We didn’t ❤ the fire
This week, Twitter made the decision to tweak their interface across the board, replacing the ⭐️ with a ❤. According to Akarshan Kumar (@akik), Product Manager at Twitter:
We are changing our star icon for favorites to a heart and we’ll be calling them likes. We want to make Twitter easier and more rewarding to use, and we know that at times the star could be confusing, especially to newcomers. You might like a lot of things, but not everything can be your favorite.
Predictably enough, response to this development has been mixed. For my part, I’ve been making deadpan jokes that replace stars with hearts, that only a few of my friends seem to get: want to go to ❤bucks for a coffee? have you seen the new ❤ Wars trailer? did you catch this week’s episode of DWT❤s? OMG! a new ❤ Trek series! when’s it going to ❤t?
Anyways. As many people have already observed, ours are charmed lives if the most rage-worthy thing that’s happening in them is a social media platform deciding to change emoji on us. And yet, I find myself more than a little sympathetic with those who object to the change, so I wanted to write a bit about whether and why tweethearts should matter to us.
❤ of Darkness
In announcing the change the way that they did, Twitter has already ceded any claim that it doesn’t matter. By presenting the change as strategic, they’ve identify what they perceive as flaws in their platform: Twitter’s not as easy or rewarding as it should be, and the success of ❤ on Periscope suggests to them that they would be better off investing in a “common language for our global community.”

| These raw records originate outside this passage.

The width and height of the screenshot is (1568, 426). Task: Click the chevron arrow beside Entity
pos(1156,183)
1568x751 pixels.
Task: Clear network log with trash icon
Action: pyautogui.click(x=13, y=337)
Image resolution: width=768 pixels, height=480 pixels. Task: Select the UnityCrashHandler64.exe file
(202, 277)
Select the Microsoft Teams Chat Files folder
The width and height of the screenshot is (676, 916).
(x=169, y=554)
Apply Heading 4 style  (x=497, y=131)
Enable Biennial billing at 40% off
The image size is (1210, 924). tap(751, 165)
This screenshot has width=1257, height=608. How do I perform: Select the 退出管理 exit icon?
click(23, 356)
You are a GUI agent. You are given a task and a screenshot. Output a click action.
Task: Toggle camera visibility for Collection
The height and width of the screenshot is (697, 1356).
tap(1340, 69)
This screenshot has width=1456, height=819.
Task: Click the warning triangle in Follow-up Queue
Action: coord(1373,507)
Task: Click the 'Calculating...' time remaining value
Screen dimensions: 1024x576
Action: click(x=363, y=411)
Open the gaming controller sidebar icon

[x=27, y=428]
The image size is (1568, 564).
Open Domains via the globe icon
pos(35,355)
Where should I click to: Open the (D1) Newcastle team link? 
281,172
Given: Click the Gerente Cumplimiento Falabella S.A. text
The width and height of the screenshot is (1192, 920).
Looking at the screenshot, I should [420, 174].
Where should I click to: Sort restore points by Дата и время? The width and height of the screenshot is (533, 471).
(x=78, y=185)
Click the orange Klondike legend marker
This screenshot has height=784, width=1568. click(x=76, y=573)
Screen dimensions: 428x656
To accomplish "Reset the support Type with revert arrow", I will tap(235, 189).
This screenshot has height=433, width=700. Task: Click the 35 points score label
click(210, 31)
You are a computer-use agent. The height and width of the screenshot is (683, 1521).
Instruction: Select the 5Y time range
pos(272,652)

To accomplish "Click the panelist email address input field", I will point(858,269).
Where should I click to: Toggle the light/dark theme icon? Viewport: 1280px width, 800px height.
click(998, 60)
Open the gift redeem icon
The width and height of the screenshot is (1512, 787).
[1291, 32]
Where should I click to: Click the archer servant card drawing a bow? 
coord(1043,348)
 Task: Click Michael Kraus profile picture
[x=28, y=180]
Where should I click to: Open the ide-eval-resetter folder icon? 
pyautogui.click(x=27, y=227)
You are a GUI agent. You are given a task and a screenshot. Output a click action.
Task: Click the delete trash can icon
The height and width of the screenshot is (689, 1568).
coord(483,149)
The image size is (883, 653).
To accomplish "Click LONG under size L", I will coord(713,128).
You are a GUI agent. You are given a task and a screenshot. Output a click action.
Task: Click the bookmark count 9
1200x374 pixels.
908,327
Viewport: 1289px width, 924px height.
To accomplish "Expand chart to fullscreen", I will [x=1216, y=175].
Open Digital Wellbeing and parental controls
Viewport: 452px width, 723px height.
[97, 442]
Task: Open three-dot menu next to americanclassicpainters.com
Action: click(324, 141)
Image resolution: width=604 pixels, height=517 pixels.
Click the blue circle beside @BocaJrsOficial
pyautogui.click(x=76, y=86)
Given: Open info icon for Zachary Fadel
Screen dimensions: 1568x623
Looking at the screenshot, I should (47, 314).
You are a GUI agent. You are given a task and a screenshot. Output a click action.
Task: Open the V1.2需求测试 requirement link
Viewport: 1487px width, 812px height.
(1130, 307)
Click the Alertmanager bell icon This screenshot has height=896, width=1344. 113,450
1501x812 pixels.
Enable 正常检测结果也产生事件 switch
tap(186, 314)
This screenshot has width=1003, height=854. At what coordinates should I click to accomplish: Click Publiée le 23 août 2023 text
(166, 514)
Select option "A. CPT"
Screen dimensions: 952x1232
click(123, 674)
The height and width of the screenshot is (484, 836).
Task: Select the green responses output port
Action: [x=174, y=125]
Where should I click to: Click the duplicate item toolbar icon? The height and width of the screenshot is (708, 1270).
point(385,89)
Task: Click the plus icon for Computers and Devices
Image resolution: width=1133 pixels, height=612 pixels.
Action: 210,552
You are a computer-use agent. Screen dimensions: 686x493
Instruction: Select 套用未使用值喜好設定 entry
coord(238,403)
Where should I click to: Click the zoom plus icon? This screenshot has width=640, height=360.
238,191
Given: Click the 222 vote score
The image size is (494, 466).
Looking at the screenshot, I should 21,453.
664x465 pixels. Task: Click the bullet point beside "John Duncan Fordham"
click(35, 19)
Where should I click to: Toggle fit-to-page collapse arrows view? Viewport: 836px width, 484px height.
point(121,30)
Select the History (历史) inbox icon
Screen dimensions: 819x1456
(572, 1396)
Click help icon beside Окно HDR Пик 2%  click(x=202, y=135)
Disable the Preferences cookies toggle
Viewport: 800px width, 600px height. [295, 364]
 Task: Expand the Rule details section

Whether we buy these rationales or not, it’s difficult to ignore the possible connections between this decision and at least a couple of high-profile suggestions that we may have passed peak Twitter. First was Umair Haque’s discussion about the problem of abuse on social media. While the problem is much broader than a single platform, Haque’s piece is titled “Why Twitter’s Dying,” and Twitter seems to provide the most acute example of a platform where
if all it’s used for is to relentlessly demean, bully, assault, torment, pick on, trample, bicker with, shout at people, well, it’s a pretty good sign that people aren’t using it for much of value. And that is a central point. When a technology is used to shrink people’s possibilities, more than to expand them, it cannot create value for them. And so people will simply tune it out, ignore it, walk away from it if they can.
Nor is it simply that Twitter is struggling to attract new users. Robinson Meyer’s recent essay for the Atlantic, “The Decay of Twitter,” suggests that a sea change has happened among its userbase as well:
In the final paragraphs of this article, let me assert something I have very little data to support: At some point early last year, the standard knock against Twitter — which had long ceased to be “I don’t want to know what someone’s eating for lunch” — became “I don’t want everyone to see what I have to say.”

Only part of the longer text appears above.